Palmipèdes gras - influenza aviaire :
 Des éleveurs soumis à une violence économique et psychologique

« C’est très bizarre ! » Tristan Cordier montre les étagères quasiment vides du local où sont entreposées les conserves de foies gras et autres préparations à base de canard gras. En ce 13 décembre, à l’approche des fêtes de fin d’année, elles devraient être bondées.  « Normalement, demain devrait être notre plus grosse journée de l’année. » Mais cette année, rien n’est normal. Les parcours sont pleins d’herbe, quelques moutons y ont pris la relève des canards ; les bâtiments d’élevage loin d’être remplis. Il a quand même pu rentrer 1 100 canetons d’un jour, 300 fin novembre, 800 la veille de notre rencontre, en provenance d’un couvoir situé en Vendée où il se sert habituellement, « avec laisser-passer, rentrer des canards c’est administrativement très compliqué ». Ils seront prêts au printemps. Si tout va bien. Car dans 28 jours, des analyses devront être faites sur les derniers arrivés et si un écouvillon s’avère positif, ils devront tous être abattus. « Tout peut s’arrêter du jour au lendemain, il y a une inquiétude quotidienne, une violence psychologique. »

Tristan Cordier travaille avec ses parents et son oncle. La Ferme de Péchevy, située à Monclar-de-Quercy élève, transforme et commercialise 4 000 canards. Cette année, il leur manque 2 900 canards qui auraient dû rentrer entre juin et août. Le calcul est simple : ils ont perdu 70% de leur chiffre d’affaires. « On ne sera probablement jamais indemnisé. Les élevages des zones indemnes sont exclus des dispositifs d’indemnisation. » Il n’y a pas eu d’abattages durant 9 mois, le stock est épuisé. Leur mode de commercialisation en vente directe les amène à recevoir de nombreux appels téléphoniques pour des commandes : « Les clients ne sont souvent pas du tout au courant de notre situation. Ils voient les supermarchés pleins de choses qui viennent de l’étranger, pensent que la grippe aviaire est finie. Et après avoir reçu les explications, ils sont tristes pour nous et pleins de regrets car il y a une association très forte entre le foie gras et les fêtes. »  

Filière menacée

Lui qui est président de l’AVP 82, l’association des éleveurs de palmipèdes gras et bien qu’elle soit actuellement « en dormance à cause de la violence de la crise », conserve une attention et une vision collective sur la situation tarn-et-garonnaise : « Je prends le temps de dire que la situation est très compliquée pour les éleveurs. » Il fait référence aux investissements réalisés pour les mises aux normes liées à l’influenza aviaire, « beaucoup ont emprunté ».  Il relate une estimation qui fait état de 50% de mises en place réalisées de mai à septembre, « les mois où l’on met en place pour les fêtes » et sur ces 50 %, il y a une part non négligeable de canettes : « Les gens sont désespérés, certains ont pris ce qu’ils ont trouvé pour ne pas perdre leurs clients. Le foie des canes est rouge, innervé et plus petit, le gavage marche plus ou moins bien. » Et de résumer le contexte tarn-et-garonnais pour les fêtes : « Il n’y en aura peut-être pas pour tout le monde ou pas forcément de la qualité voulue. »

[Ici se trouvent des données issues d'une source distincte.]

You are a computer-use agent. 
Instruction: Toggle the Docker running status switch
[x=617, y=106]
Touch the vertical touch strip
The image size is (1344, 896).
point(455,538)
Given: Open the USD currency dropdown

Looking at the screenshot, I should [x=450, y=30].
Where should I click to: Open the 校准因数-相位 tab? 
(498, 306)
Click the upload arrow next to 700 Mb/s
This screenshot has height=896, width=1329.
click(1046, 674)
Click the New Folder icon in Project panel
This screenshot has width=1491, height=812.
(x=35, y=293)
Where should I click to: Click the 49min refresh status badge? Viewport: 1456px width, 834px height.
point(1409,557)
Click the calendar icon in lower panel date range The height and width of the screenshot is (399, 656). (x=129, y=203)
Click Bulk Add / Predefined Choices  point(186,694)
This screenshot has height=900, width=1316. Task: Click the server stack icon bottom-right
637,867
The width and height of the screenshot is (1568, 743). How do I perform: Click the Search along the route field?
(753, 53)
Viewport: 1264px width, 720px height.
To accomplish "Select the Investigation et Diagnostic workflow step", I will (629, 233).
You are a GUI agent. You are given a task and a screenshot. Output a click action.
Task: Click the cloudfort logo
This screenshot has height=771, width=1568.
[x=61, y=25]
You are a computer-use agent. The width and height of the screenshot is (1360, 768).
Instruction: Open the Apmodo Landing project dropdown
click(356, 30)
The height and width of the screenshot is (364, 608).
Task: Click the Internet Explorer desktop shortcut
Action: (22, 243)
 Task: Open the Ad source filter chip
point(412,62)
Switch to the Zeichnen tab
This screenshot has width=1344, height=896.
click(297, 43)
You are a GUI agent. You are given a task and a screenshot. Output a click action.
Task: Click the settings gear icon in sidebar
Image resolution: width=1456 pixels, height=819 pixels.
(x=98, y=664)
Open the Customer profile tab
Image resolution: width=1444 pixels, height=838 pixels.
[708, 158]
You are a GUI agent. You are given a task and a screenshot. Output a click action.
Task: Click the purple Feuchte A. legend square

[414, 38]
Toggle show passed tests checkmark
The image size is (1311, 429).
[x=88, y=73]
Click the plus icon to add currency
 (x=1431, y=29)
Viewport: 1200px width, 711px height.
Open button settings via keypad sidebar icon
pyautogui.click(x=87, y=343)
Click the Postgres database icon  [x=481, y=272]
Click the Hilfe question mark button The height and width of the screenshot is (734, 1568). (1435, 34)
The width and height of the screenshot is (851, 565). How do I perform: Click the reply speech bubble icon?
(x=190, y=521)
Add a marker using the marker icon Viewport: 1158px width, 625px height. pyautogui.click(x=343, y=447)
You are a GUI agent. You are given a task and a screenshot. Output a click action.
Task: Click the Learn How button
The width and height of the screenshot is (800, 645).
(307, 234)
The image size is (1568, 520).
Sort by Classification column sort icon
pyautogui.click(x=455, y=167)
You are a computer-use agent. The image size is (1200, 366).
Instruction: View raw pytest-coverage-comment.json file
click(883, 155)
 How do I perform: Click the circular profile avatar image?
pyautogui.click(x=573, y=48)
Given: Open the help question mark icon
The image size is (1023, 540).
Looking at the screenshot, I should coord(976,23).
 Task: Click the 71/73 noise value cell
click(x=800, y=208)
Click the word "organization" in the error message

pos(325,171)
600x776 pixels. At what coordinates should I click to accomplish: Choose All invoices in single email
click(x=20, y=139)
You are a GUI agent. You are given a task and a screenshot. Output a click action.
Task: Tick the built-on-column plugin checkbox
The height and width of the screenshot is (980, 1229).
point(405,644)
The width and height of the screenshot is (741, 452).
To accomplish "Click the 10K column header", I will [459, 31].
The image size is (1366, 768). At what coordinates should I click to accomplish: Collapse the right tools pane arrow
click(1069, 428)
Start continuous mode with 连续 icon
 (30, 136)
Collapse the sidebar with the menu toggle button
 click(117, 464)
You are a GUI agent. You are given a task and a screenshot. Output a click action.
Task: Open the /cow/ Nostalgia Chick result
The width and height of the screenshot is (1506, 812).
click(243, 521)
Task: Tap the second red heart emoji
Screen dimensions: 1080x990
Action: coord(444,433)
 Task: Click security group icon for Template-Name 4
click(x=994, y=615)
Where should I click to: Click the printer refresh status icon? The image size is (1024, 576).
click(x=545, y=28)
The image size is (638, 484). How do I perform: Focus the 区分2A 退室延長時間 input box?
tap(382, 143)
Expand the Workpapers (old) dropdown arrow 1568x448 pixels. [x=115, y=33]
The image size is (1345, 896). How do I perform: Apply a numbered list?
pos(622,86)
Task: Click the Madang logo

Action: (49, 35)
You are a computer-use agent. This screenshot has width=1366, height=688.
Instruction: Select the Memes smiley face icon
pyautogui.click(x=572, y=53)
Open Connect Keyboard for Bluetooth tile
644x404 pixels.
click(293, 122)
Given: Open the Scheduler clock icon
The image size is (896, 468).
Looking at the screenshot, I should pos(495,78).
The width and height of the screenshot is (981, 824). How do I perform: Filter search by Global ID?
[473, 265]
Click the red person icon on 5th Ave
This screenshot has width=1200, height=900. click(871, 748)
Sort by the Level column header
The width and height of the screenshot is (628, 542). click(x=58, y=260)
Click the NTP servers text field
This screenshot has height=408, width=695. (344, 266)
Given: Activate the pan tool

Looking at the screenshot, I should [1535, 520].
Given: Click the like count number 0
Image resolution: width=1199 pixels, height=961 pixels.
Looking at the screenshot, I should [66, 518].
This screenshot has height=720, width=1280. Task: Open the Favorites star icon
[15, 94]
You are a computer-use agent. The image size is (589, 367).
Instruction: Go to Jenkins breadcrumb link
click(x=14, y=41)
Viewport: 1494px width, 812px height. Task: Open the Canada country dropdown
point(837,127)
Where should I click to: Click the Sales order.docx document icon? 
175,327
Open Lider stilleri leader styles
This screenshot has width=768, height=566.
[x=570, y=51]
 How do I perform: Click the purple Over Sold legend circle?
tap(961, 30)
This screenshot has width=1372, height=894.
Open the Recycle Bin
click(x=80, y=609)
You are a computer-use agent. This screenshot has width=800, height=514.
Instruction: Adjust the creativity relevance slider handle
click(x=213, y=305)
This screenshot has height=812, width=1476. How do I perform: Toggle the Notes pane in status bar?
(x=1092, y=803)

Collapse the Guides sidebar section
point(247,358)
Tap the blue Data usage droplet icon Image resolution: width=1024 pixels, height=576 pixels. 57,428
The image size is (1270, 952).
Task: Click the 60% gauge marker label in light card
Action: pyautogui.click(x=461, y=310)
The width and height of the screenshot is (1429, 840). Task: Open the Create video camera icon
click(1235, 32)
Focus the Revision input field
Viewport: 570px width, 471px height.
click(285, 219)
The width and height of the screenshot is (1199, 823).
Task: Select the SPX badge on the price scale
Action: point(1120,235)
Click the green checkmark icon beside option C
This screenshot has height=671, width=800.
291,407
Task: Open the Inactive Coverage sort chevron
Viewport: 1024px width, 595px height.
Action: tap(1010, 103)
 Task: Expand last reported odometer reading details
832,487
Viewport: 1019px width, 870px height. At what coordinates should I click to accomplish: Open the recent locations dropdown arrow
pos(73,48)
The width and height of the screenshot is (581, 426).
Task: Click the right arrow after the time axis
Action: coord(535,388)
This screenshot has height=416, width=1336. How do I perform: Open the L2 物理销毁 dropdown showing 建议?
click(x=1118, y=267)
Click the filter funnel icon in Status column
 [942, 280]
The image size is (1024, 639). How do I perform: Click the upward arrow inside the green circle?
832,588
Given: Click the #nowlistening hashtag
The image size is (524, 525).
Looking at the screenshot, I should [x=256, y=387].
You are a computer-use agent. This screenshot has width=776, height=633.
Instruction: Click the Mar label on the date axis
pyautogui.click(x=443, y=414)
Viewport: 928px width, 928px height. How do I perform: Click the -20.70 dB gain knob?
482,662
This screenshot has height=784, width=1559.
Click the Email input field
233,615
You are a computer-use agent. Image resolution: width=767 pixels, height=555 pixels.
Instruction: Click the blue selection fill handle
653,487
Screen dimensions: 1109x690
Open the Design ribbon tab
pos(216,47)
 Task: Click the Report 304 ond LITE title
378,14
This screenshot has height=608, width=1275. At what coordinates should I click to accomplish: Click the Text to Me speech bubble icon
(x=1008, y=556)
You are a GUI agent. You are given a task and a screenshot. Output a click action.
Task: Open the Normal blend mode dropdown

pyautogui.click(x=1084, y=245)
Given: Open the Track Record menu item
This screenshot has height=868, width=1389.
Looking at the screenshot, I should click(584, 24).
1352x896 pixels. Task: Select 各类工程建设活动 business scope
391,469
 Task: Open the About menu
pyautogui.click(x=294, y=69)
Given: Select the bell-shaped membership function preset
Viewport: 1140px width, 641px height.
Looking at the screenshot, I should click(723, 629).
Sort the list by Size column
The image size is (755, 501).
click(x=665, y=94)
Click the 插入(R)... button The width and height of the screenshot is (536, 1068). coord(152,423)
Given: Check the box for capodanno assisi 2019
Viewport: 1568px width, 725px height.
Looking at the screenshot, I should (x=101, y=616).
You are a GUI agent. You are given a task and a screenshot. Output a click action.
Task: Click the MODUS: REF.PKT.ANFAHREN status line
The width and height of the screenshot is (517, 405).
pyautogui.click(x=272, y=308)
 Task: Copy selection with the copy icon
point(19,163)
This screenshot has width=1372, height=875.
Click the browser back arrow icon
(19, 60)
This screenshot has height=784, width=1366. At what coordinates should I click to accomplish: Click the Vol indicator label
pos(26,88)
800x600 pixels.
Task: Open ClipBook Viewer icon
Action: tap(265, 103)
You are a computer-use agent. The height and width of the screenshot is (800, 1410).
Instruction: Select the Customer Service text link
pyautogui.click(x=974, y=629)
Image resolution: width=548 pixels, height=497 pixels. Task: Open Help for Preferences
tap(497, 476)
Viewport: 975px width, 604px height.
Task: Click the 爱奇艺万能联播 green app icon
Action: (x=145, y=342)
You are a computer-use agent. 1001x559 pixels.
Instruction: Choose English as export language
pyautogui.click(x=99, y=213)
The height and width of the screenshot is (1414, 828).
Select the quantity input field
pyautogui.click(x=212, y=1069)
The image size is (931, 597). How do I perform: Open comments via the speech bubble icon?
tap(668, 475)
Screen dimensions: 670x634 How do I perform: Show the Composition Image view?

Il regrette que les couvoirs aient été laissés libres de s’organiser à leur guise : « Ils ont servi prioritairement les gros industriels ou choisi de faire des rotations. Il y a des éleveurs qui ont eu zéro rentrée, d’autres une puis plus rien. En Tarn-et-Garonne, nous sommes 80% à être des petits producteurs indépendants, nous n’avons pas la possibilité de négocier. » Il explique que les couvoirs ont maintenant retrouvé un rythme de production presque normal mais que, du fait de la multiplication des zones réglementées en raison de la multiplication des foyers, ils peinent désormais à vendre leur production.

Il attend que la vaccination, dans laquelle il met beaucoup d’espoir, soit ciblée prioritairement sur les couvoirs et ajoute : « il faut que l’Etat prenne des mesures pour protéger les six sites encore plus sensibles d’élevage de grands-parentaux ».

Tristan s’inquiète aussi pour l’avenir de la filière du département. « Le renouvellement des générations est arrêté net. Quel jeune va vouloir s’installer avec une production si aléatoire, dans une folie pareille ? » Lui-même, âgé de 27 ans, déplore de n’avoir « même pas le luxe de se poser la question de son avenir ».